Can you print every record below exactly as written?

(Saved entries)
☆ ☆ ☆ ☆

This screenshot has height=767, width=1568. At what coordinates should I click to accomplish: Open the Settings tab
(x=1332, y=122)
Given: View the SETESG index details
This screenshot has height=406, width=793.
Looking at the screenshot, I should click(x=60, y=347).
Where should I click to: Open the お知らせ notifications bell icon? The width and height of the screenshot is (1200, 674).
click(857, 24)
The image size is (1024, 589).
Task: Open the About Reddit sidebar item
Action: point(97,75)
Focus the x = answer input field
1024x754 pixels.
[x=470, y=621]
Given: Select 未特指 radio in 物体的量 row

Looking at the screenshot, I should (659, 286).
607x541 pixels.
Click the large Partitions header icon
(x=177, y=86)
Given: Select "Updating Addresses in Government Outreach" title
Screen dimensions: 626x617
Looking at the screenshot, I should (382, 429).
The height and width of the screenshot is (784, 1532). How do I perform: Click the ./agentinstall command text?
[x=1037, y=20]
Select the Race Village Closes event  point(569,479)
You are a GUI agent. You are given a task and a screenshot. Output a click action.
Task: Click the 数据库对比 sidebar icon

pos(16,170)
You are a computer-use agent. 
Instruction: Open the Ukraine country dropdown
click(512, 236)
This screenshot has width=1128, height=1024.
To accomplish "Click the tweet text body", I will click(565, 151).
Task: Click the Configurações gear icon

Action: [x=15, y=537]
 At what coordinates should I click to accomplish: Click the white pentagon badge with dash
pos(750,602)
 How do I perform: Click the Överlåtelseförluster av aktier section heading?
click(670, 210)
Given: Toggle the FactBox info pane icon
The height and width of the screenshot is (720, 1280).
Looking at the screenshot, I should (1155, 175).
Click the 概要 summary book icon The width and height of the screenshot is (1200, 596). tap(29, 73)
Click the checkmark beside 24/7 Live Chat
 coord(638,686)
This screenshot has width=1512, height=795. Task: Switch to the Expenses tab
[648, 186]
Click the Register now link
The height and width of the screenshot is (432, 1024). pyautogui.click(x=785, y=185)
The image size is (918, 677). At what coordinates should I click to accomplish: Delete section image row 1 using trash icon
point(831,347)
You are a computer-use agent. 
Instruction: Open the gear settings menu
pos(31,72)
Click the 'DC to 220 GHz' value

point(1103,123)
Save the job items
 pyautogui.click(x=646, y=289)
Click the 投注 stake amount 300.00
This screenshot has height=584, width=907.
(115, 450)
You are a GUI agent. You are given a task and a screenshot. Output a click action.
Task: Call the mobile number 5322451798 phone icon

☆ ☆ ☆ ☆

> EXERCISE SOLUTION
This screenshot has height=767, width=1568. At what coordinates should I click to accomplish: Open the Settings tab
(x=1332, y=122)
Given: View the SETESG index details
This screenshot has height=406, width=793.
Looking at the screenshot, I should click(x=60, y=347).
Where should I click to: Open the お知らせ notifications bell icon? The width and height of the screenshot is (1200, 674).
click(857, 24)
The image size is (1024, 589).
Task: Open the About Reddit sidebar item
Action: point(97,75)
Focus the x = answer input field
1024x754 pixels.
[x=470, y=621]
Given: Select 未特指 radio in 物体的量 row

Looking at the screenshot, I should (659, 286).
607x541 pixels.
Click the large Partitions header icon
(x=177, y=86)
Given: Select "Updating Addresses in Government Outreach" title
Screen dimensions: 626x617
Looking at the screenshot, I should (382, 429).
The height and width of the screenshot is (784, 1532). How do I perform: Click the ./agentinstall command text?
[x=1037, y=20]
Select the Race Village Closes event  point(569,479)
You are a GUI agent. You are given a task and a screenshot. Output a click action.
Task: Click the 数据库对比 sidebar icon

pos(16,170)
You are a computer-use agent. 
Instruction: Open the Ukraine country dropdown
click(512, 236)
This screenshot has width=1128, height=1024.
To accomplish "Click the tweet text body", I will click(565, 151).
Task: Click the Configurações gear icon

Action: [x=15, y=537]
 At what coordinates should I click to accomplish: Click the white pentagon badge with dash
pos(750,602)
 How do I perform: Click the Överlåtelseförluster av aktier section heading?
click(670, 210)
Given: Toggle the FactBox info pane icon
The height and width of the screenshot is (720, 1280).
Looking at the screenshot, I should (1155, 175).
Click the 概要 summary book icon The width and height of the screenshot is (1200, 596). tap(29, 73)
Click the checkmark beside 24/7 Live Chat
 coord(638,686)
This screenshot has width=1512, height=795. Task: Switch to the Expenses tab
[648, 186]
Click the Register now link
The height and width of the screenshot is (432, 1024). pyautogui.click(x=785, y=185)
The image size is (918, 677). At what coordinates should I click to accomplish: Delete section image row 1 using trash icon
point(831,347)
You are a computer-use agent. 
Instruction: Open the gear settings menu
pos(31,72)
Click the 'DC to 220 GHz' value

point(1103,123)
Save the job items
 pyautogui.click(x=646, y=289)
Click the 投注 stake amount 300.00
This screenshot has height=584, width=907.
(115, 450)
You are a GUI agent. You are given a task and a screenshot. Output a click action.
Task: Call the mobile number 5322451798 phone icon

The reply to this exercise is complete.